Business

ZeroHedge – What Was Bloomberg Thinking?

I was away on a rare vacation over the past two weeks in Orlando and am just catching up on hundreds of emails, and hours and hours of work. While I was gone there was a lot of news but one item caught my attention – it was the Bloomberg News profile of ZeroHedge.  I am up late, and rarely write pieces these days but wanted to address this article since I think the topic is important.

Our editor wrote a piece on the topic (which I had no involvement with) last week but I feel I need to delve further into this. I hope this makes sense as I am multitasking, and up late while writing this. For the record, I know both Colin Lokey and ZeroHedge but I do not plan to get into specifics (although there are very few facts in the article – the ones which are true- with which I am not familiar with already), but I wrote this piece without speaking to them. Additionally, I am familiar with both Luke Kawa and Tracy Alloway of Bloomberg News and although I do not know them personally I think highly of their work.

 

I want to ignore the content of the debate, and mostly address the question – although Josh Brown of The Reformed Broker has an excellent piece on that topic which I completely agree with – what was Bloomberg News thinking? Specifically, why did Bloomberg run this piece?

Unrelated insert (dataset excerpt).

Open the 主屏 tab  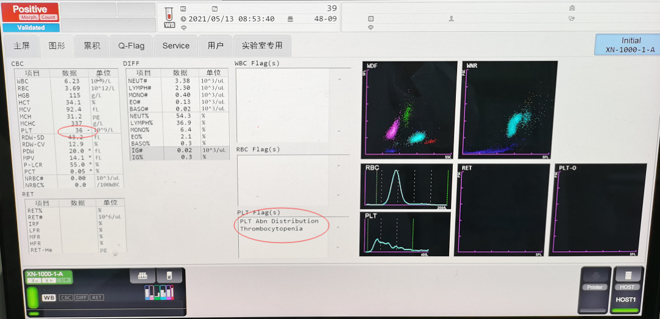21,46
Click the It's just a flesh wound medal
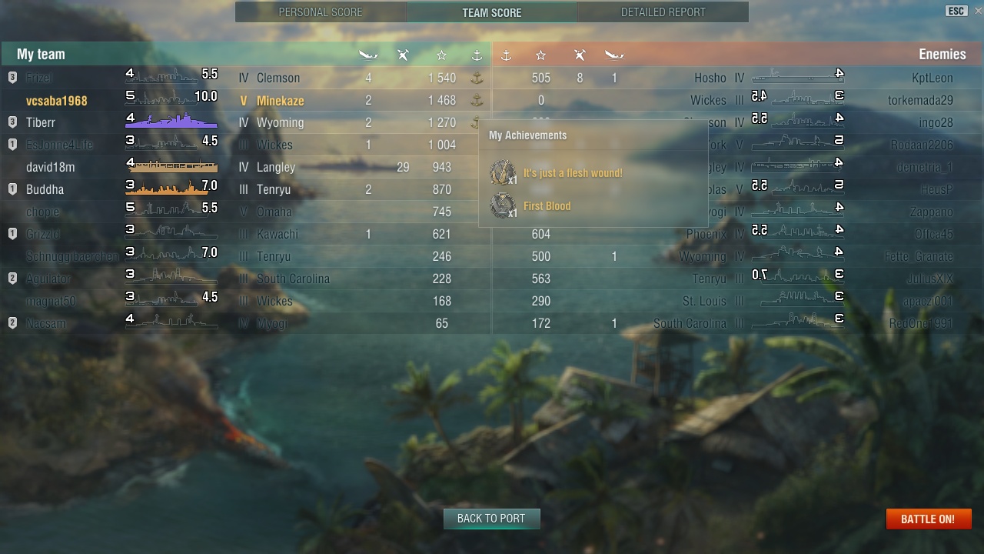 coord(504,172)
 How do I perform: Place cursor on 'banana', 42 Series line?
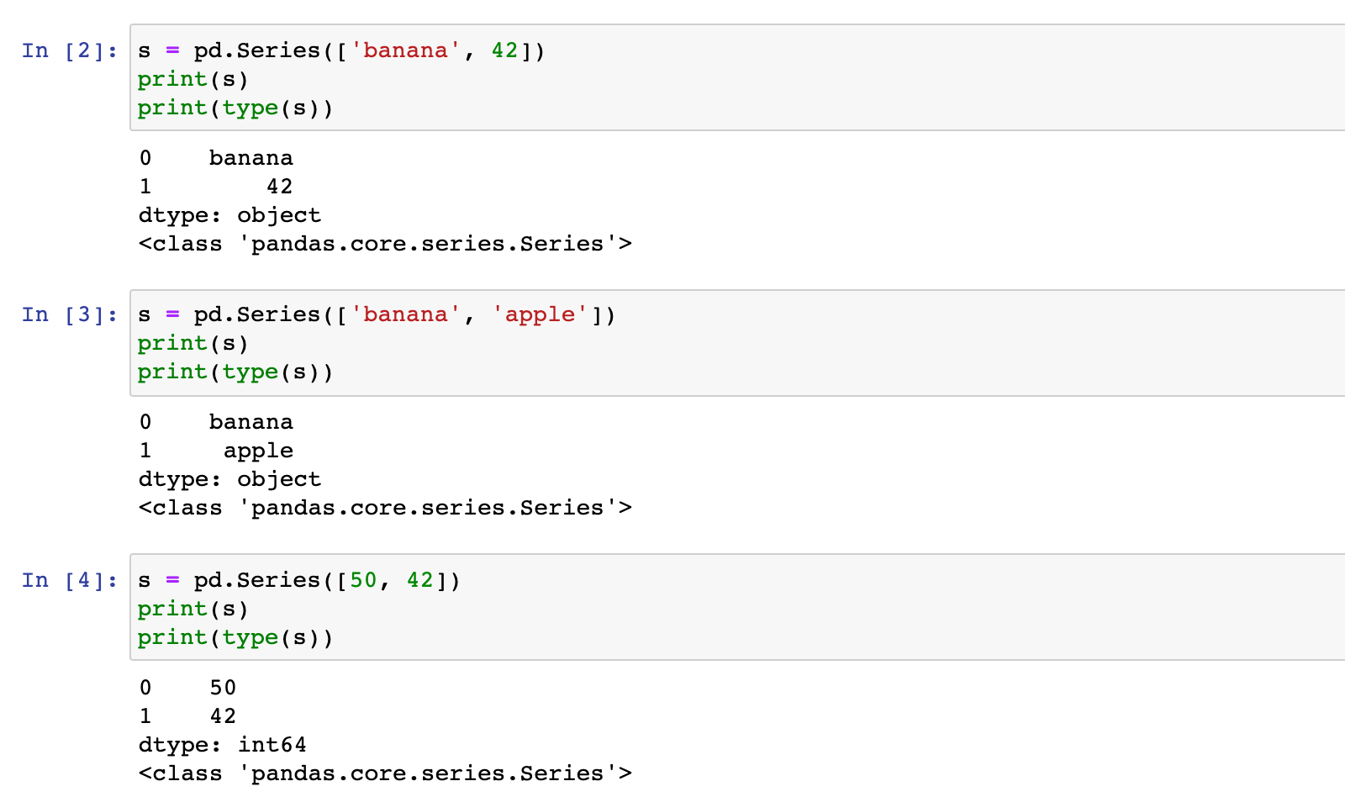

ZeroHedge - What Was Bloomberg Thinking?

I do not understand the goal, but I assume because it is an interesting topic, and they want traffic.

More importantly, was this good journalism?

Bloomberg News is my favorite site for financial news, and I think highly of both journalists but think this piece should never have been published. Basing an article on a single self-admitted disgruntled source who has psychological issues is a no-no even for ValueWalk and I expect far more from Bloomberg News with much more resources, time, and money.

I will give one example – once an ex-employee involved in a multi-million lawsuit with a large hedge fund was passing us info on the fund. One day he gave us an exclusive the hedge fund was about to announce big news. We asked for proof and he provided that proof in the form of a letter from the hedge fund’s prime broker. Since the news was explosive, and there were some inconsistencies in the email we asked if we could speak to the person who sent the email off the record. Long story short it turns out that this disgruntled employee forged that email in an attempt to get us to slander his old hedge fund. An objective journalist piece should take account of any possible bias of a source (even when going on the record).

While I am not accusing Lokey of lying (although ZeroHedge’s rebuttal is pretty damning), he is biased here just as I am biased on many matters. Even with Bloomberg getting ZeroHedge to comment on the story they should at least have provided another source to back up some of Lokey’s claims. In short, this was a bad piece of journalism which was bound to be biased even before the ink had dried.

There are some ridiculous claims like ZeroHedge wants to make money (very rich coming from Michael Bloomberg’s company), and some other silly criticisms. I will address one particular one though since it is the reason that Colin was alleged to have quit, and to show that I am not some ZeroHedge troll.

Lokey states:

“I can’t be a 24-hour cheerleader for Hezbollah, Moscow, Tehran, Beijing, and Trump anymore. It’ s wrong. Period. I know it gets you views now, but it will kill your brand over the long run,”

First off at least part of this is wrong. ZeroHedge bashes Beijing, and Trump on a regular basis. While I have seen some Pro Trump pieces most on China mock the country on a daily basis for lying about economic growth, social unrest, and more. Second, while I do think ZeroHedge goes a bit too far on Russia, Iran and Syria, so what? Our Government tells us that people calling for the genocide of non Sunni Muslims are moderates. I think both Assad and Baghdadi are sadistic people but like 1941 we need to decided who is the greater evil and who it is in our natural interest to support. So even though ZeroHedge goes a bit too much to the defense of Assad it is far less influential than our Government and media’s call for the overthrow of the Syrian dictator.

Secondly, although ZeroHedge covers all topics it is mostly a finance based site (like Bloomberg News). I find it odd that someone would quit over political coverage which is a fraction of the content the site puts out.

In sum, for Salon or Glenn Beck this would be top notch work, but for Bloomberg this is shoddy journalism; maybe my article is terrible so who am I to judge? But like I said I just wanted to throw my thoughts out there, and I expect more from Bloomberg News. At the end of the day, all the article did was drive traffic to Bloomberg and ZeroHedge. If that was the goal – mission accomplished.

ZeroHedge – What do our readers think?